Old Ursuline Convent

Old Ursuline Convent

🏛️ museum

New Orleans, Louisiana · Est. 1752

TLDR

The Old Ursuline Convent's third-floor attic was sealed with 800 silver nails blessed by the Pope after the Casket Girls' coffin-shaped trunks vanished from inside. The building is the oldest in the Mississippi Valley, and the attic finally opened to the public in summer 2025.

The Full Story

The third-floor attic of the Old Ursuline Convent in the French Quarter was nailed shut with 800 silver nails blessed by the Pope. That's the claim, anyway, and it has held up under every version of the story since the 1970s: the nuns sealed the attic after the Casket Girls' coffin-shaped trunks went missing from inside, and they believed something bad came out with them. The attic opened to the public for the first time in early summer 2025. People bought tickets immediately.

Start with the facts. The convent, built between 1745 and 1752, is the oldest surviving building in the entire Mississippi River Valley. It was the official residence of the Ursuline nuns from 1734 until 1824, and it served as the colony's first school, orphanage, and hospital.
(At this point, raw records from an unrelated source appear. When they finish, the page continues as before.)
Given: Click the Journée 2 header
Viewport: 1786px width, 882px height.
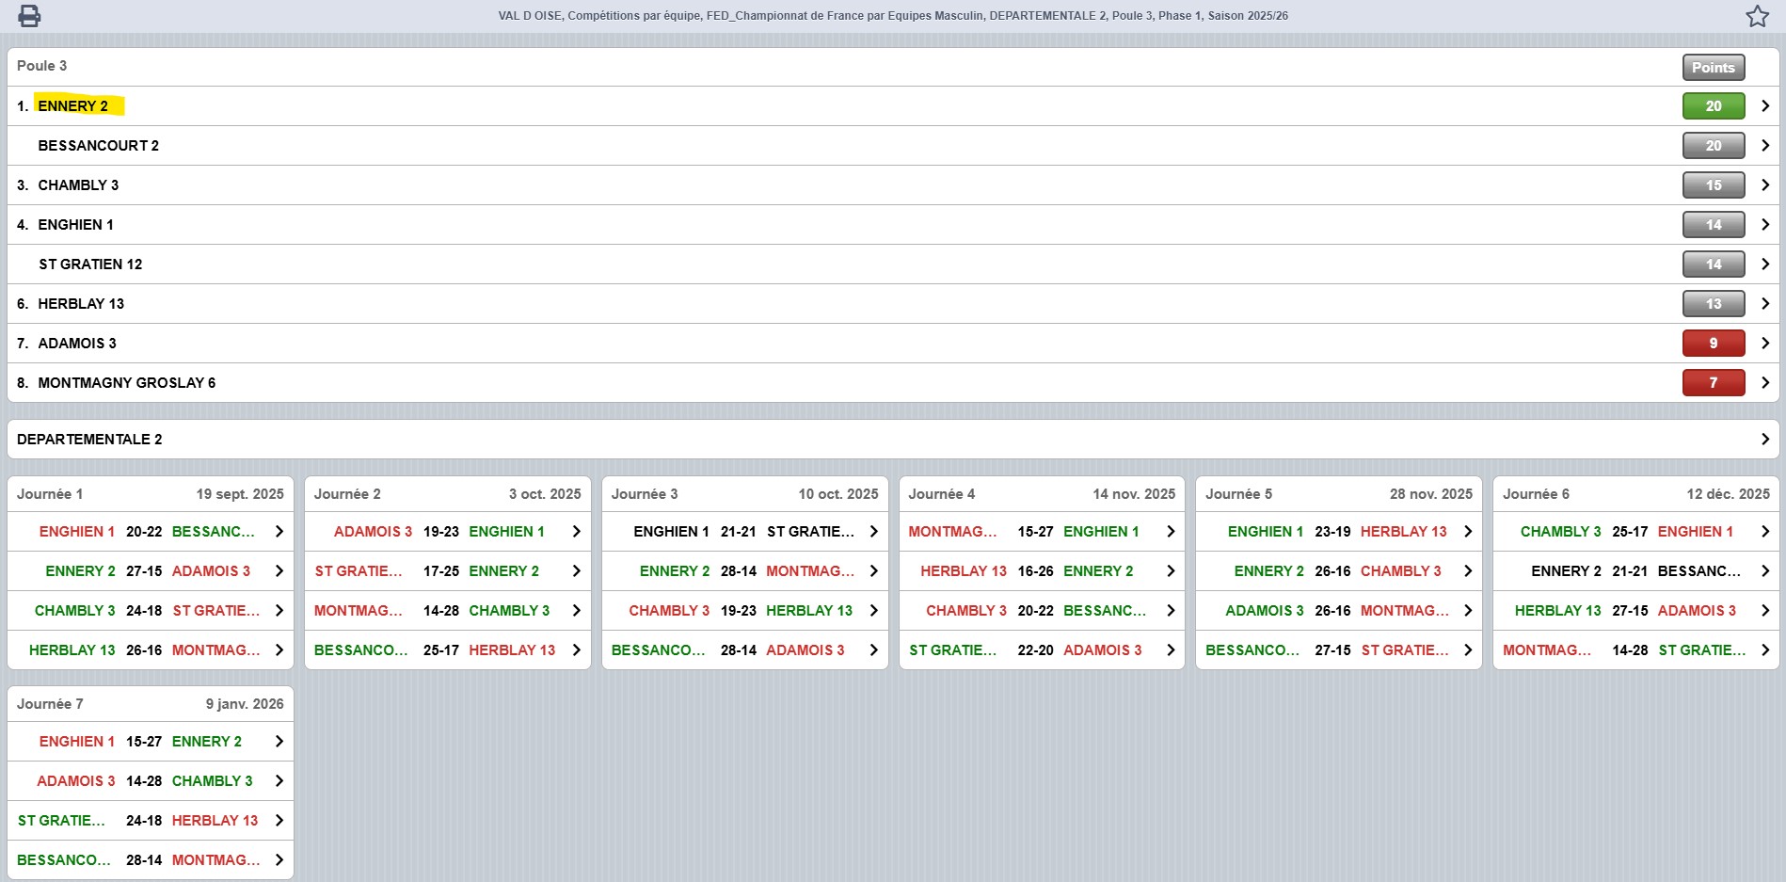Looking at the screenshot, I should tap(347, 494).
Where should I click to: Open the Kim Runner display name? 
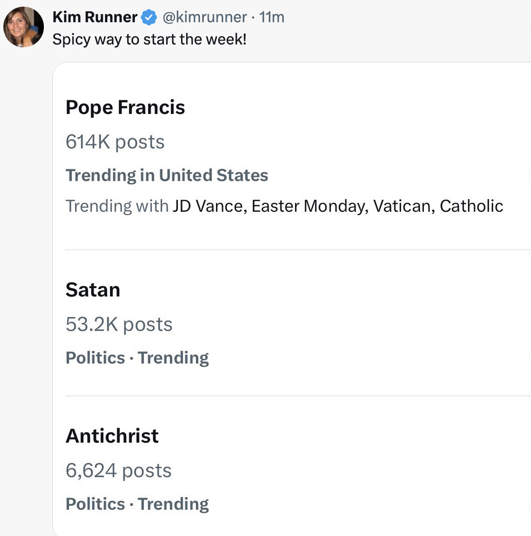94,18
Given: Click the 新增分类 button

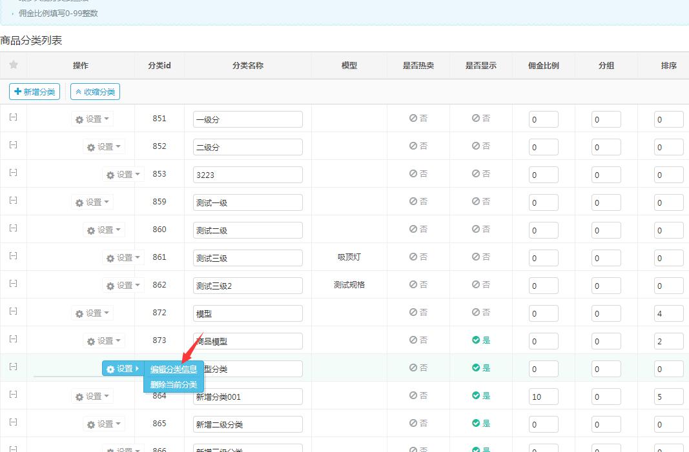Looking at the screenshot, I should [34, 92].
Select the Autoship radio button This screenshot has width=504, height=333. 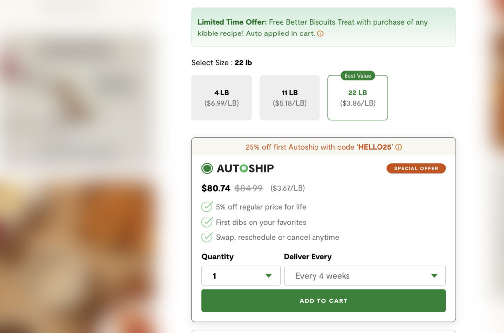click(x=207, y=168)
The architecture is French colonial, austere, with a staircase that survived the 1788 Great Fire that took most of the surrounding Quarter. Archbishop Antoine Blanc lived here in the 1830s. Three popes have visited.

Now the legend. Starting in 1728, the French crown sent young women to the Louisiana colony to marry settlers and stabilize the population. They were called Filles à la Cassette, Casket Girls, because each one arrived with a small coffin-shaped trunk containing her dowry. The Ursulines housed them until they married. In the most repeated version of the story, some of those trunks were eventually stored in the convent's third-floor attic, and when the nuns opened the attic later, the trunks had vanished. Fearing what they'd let into the city, they sealed the windows shut with nails blessed in Rome and never unlocked them again.

Everything about this story is historically wrong on at least two counts. The Casket Girls arrived in 1728. The current convent building wasn't finished until 1752. And the vampire layer of the legend, the idea that the girls' pale skin and heavy trunks meant they were smuggling undead passengers, doesn't show up in any source before the late 20th century. Anne Rice published Interview with the Vampire in 1976. New Orleans built a vampire tourism industry within a decade. The legend tightened into its current form right alongside it.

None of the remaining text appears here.